ACTIVITY: Extract the complete listing and repeat it word for word.

DATASET RECORDS:
********************
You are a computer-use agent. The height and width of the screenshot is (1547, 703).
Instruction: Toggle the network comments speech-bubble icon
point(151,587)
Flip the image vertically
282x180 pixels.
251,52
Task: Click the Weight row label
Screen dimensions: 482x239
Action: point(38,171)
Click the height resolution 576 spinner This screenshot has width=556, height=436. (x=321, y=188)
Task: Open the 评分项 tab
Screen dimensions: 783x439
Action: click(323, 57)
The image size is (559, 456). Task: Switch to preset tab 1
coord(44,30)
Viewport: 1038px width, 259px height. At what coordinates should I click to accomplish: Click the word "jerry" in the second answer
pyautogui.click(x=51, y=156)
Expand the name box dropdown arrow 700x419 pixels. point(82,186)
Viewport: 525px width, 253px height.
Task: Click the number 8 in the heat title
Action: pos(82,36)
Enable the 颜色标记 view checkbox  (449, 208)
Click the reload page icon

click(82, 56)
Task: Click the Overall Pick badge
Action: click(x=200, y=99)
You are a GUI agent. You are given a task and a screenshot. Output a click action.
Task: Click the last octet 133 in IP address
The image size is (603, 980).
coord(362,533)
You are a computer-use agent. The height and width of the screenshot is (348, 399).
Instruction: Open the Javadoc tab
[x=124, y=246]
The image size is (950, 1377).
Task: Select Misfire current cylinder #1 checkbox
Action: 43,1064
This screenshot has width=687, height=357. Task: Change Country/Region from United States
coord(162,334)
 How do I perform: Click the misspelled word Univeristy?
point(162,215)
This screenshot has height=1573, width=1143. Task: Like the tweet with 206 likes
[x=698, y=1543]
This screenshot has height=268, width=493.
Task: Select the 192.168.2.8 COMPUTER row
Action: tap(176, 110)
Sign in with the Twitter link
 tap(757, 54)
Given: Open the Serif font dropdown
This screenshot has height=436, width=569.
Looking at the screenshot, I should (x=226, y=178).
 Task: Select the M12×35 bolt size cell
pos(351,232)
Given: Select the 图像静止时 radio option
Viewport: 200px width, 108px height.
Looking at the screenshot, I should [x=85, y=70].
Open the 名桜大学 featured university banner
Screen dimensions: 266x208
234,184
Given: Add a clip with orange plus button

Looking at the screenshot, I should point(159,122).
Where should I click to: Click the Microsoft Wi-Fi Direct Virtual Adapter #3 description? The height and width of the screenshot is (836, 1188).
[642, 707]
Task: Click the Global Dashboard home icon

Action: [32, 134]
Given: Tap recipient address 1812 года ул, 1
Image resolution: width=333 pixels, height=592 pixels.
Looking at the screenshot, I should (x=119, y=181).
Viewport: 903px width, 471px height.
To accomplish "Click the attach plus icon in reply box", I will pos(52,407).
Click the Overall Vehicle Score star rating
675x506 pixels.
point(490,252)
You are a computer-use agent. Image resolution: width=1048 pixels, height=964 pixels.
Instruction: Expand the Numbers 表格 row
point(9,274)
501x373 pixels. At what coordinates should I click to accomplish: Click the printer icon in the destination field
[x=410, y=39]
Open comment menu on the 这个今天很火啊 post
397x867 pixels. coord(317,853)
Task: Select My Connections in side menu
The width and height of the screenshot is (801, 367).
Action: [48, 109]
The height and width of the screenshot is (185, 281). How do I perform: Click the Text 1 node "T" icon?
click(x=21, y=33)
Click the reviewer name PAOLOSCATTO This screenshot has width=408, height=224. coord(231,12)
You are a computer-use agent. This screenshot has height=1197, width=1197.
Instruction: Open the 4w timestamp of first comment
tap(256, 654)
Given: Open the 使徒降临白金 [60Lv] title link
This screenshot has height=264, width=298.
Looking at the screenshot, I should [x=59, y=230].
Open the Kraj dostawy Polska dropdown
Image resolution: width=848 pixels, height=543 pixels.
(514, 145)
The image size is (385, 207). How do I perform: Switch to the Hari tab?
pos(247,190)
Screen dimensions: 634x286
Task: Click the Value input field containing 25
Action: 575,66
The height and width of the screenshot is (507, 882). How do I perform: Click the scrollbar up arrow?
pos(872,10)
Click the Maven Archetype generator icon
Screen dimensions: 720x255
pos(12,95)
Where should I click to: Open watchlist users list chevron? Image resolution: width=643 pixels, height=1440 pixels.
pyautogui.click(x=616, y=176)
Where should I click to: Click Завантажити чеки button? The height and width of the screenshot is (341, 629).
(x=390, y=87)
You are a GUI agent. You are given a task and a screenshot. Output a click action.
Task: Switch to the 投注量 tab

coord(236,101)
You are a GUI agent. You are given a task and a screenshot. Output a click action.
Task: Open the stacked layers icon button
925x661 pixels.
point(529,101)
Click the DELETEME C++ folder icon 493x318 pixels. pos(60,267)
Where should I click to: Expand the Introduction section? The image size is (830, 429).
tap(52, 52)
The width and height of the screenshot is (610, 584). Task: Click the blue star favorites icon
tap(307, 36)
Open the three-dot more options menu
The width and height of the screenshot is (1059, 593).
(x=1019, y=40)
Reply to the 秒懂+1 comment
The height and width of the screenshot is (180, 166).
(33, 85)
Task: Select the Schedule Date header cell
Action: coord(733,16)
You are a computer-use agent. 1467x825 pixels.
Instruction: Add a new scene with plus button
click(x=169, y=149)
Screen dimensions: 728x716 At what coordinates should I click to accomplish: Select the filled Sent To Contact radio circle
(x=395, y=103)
********************
COMPLETED TASK:
You are a computer-use agent. The height and width of the screenshot is (1547, 703).
Instruction: Toggle the network comments speech-bubble icon
point(151,587)
Flip the image vertically
282x180 pixels.
251,52
Task: Click the Weight row label
Screen dimensions: 482x239
Action: point(38,171)
Click the height resolution 576 spinner This screenshot has width=556, height=436. (x=321, y=188)
Task: Open the 评分项 tab
Screen dimensions: 783x439
Action: click(323, 57)
The image size is (559, 456). Task: Switch to preset tab 1
coord(44,30)
Viewport: 1038px width, 259px height. At what coordinates should I click to accomplish: Click the word "jerry" in the second answer
pyautogui.click(x=51, y=156)
Expand the name box dropdown arrow 700x419 pixels. point(82,186)
Viewport: 525px width, 253px height.
Task: Click the number 8 in the heat title
Action: pos(82,36)
Enable the 颜色标记 view checkbox  (449, 208)
Click the reload page icon

click(82, 56)
Task: Click the Overall Pick badge
Action: click(x=200, y=99)
You are a GUI agent. You are given a task and a screenshot. Output a click action.
Task: Click the last octet 133 in IP address
The image size is (603, 980).
coord(362,533)
You are a computer-use agent. The height and width of the screenshot is (348, 399).
Instruction: Open the Javadoc tab
[x=124, y=246]
The image size is (950, 1377).
Task: Select Misfire current cylinder #1 checkbox
Action: 43,1064
This screenshot has width=687, height=357. Task: Change Country/Region from United States
coord(162,334)
 How do I perform: Click the misspelled word Univeristy?
point(162,215)
This screenshot has height=1573, width=1143. Task: Like the tweet with 206 likes
[x=698, y=1543]
This screenshot has height=268, width=493.
Task: Select the 192.168.2.8 COMPUTER row
Action: tap(176, 110)
Sign in with the Twitter link
 tap(757, 54)
Given: Open the Serif font dropdown
This screenshot has height=436, width=569.
Looking at the screenshot, I should (x=226, y=178).
 Task: Select the M12×35 bolt size cell
pos(351,232)
Given: Select the 图像静止时 radio option
Viewport: 200px width, 108px height.
Looking at the screenshot, I should [x=85, y=70].
Open the 名桜大学 featured university banner
Screen dimensions: 266x208
234,184
Given: Add a clip with orange plus button

Looking at the screenshot, I should point(159,122).
Where should I click to: Click the Microsoft Wi-Fi Direct Virtual Adapter #3 description? The height and width of the screenshot is (836, 1188).
[642, 707]
Task: Click the Global Dashboard home icon

Action: [32, 134]
Given: Tap recipient address 1812 года ул, 1
Image resolution: width=333 pixels, height=592 pixels.
Looking at the screenshot, I should (x=119, y=181).
Viewport: 903px width, 471px height.
To accomplish "Click the attach plus icon in reply box", I will pos(52,407).
Click the Overall Vehicle Score star rating
675x506 pixels.
point(490,252)
You are a computer-use agent. Image resolution: width=1048 pixels, height=964 pixels.
Instruction: Expand the Numbers 表格 row
point(9,274)
501x373 pixels. At what coordinates should I click to accomplish: Click the printer icon in the destination field
[x=410, y=39]
Open comment menu on the 这个今天很火啊 post
397x867 pixels. coord(317,853)
Task: Select My Connections in side menu
The width and height of the screenshot is (801, 367).
Action: [48, 109]
The height and width of the screenshot is (185, 281). How do I perform: Click the Text 1 node "T" icon?
click(x=21, y=33)
Click the reviewer name PAOLOSCATTO This screenshot has width=408, height=224. coord(231,12)
You are a computer-use agent. This screenshot has height=1197, width=1197.
Instruction: Open the 4w timestamp of first comment
tap(256, 654)
Given: Open the 使徒降临白金 [60Lv] title link
This screenshot has height=264, width=298.
Looking at the screenshot, I should [x=59, y=230].
Open the Kraj dostawy Polska dropdown
Image resolution: width=848 pixels, height=543 pixels.
(514, 145)
The image size is (385, 207). How do I perform: Switch to the Hari tab?
pos(247,190)
Screen dimensions: 634x286
Task: Click the Value input field containing 25
Action: 575,66
The height and width of the screenshot is (507, 882). How do I perform: Click the scrollbar up arrow?
pos(872,10)
Click the Maven Archetype generator icon
Screen dimensions: 720x255
pos(12,95)
Where should I click to: Open watchlist users list chevron? Image resolution: width=643 pixels, height=1440 pixels.
pyautogui.click(x=616, y=176)
Where should I click to: Click Завантажити чеки button? The height and width of the screenshot is (341, 629).
(x=390, y=87)
You are a GUI agent. You are given a task and a screenshot. Output a click action.
Task: Switch to the 投注量 tab

coord(236,101)
You are a GUI agent. You are given a task and a screenshot. Output a click action.
Task: Open the stacked layers icon button
925x661 pixels.
point(529,101)
Click the DELETEME C++ folder icon 493x318 pixels. pos(60,267)
Where should I click to: Expand the Introduction section? The image size is (830, 429).
tap(52, 52)
The width and height of the screenshot is (610, 584). Task: Click the blue star favorites icon
tap(307, 36)
Open the three-dot more options menu
The width and height of the screenshot is (1059, 593).
(x=1019, y=40)
Reply to the 秒懂+1 comment
The height and width of the screenshot is (180, 166).
(33, 85)
Task: Select the Schedule Date header cell
Action: coord(733,16)
You are a computer-use agent. 1467x825 pixels.
Instruction: Add a new scene with plus button
click(x=169, y=149)
Screen dimensions: 728x716 At what coordinates should I click to accomplish: Select the filled Sent To Contact radio circle
(x=395, y=103)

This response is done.